Alfredo: I always imagine Jack playing 40K in some kind of DMZ where players are actively hostile to each other and the social contract has been thrown to the wind. I agree with both Jack and Rob that Crusade will likely not work great for random pick-up games though; Warcry has a somewhat similar structure with Warbands and Quests and while in theory you could just show up and play your warband against any other, it doesn’t really work out all that well without some additional balancing. I think Crusade will fall into a sweet spot between fully unmoderated leagues and the grand endeavour that is a well-arbitrated Necromunda campaign. You’ll need a GM of some sort but a light touch should be enough to keep things on track.
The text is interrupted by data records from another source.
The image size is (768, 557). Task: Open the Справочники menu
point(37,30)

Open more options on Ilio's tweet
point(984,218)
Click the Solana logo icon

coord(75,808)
Liam: I’m probably not going to end up playing Crusade very much, but I’m Here for the idea of it, and if anything gets me doing more narrative play it’s something cool like this. A lot of campaign systems I’ve seen in the wild have been basically Crusade anyway but just way less developed. My one reservation about it is that it seems quite complicated to run – there’s a lot to track for each player – but hopefully there’s a technological or other solution to that.
Raf: I am extremely here for Crusade. Almost all of the Warhammering I’ve done across any of GW’s games have been through escalation or improvement-style campaigns. Path to Glory, Warcry, etc all have structured systems for this and I’m happy to see GW put out an official one. It seems clear that what’s printed in this book is a strong generic foundation and I expect the codexes to send us spinning off into exciting new directions. I will definitely be playing this at my local shop and wouldn’t be surprised to see it become the dominant way to play around here.
Alfredo: My overall impressions of Crusade are extremely positive. I think the system will work well as written but it’s also a solid framework for experimentation and customization to meet a particular group or community’s gaming needs. I love that you’re encouraged with carrots (not sticks) to use your own characters instead of named characters and forge your own narrative. There’s a lot of room to really make your Crusade force your own and generate stories from your games in the way that something like X-COM is well known for. And like Raf, I’m hopping with excitement to see what the codexes do to add faction-specific spice to the solid framework the core book creates.
Overall
TheChirurgeon: I’m excited. On the whole, there’s more good than bad here, and the clearer, concise new rules and emphasis on fewer detachments and more CP make for what I hope will be a faster, more interactive game. They’re gonna need to fix those missions, though.
RagnarokAngel: Tentatively excited. It hasn’t set my world on fire and I don’t even know when I’ll get a chance to play with the current climate right now. I think the changes I see in general are positive, and shows it’s moving in a good direction. I just think we need to see some codexes before we’re sure where any of this is going.
Jack: I’m pumped. Despite some minor issues, the core rules are much more accessible, and crusade looks incredibly fun. The new missions could do with some tweaks to balance out first turn advantage, but that’s an entirely fixable issue, whether in FAQs, the GT pack, or future campaign books. I can’t wait to get a chance to play.
Wings: I think this is going to be a surprisingly big change for the better. The core rules are absolutely the best they’ve ever been, and that’s such a good foundation to build on. Now give me the points GW. I want to build lists.
Liam: The mission thing still bothers me, but as has been said, they’re fixable. The set that exists right now is fixable, never mind the future packs which GW has told us are going to come into play. So no reason to fret just yet.
Alfredo: Extremely same. I’ve been noodling hard on what my first Crusade force will be and am generally excited to get some games in ASAP.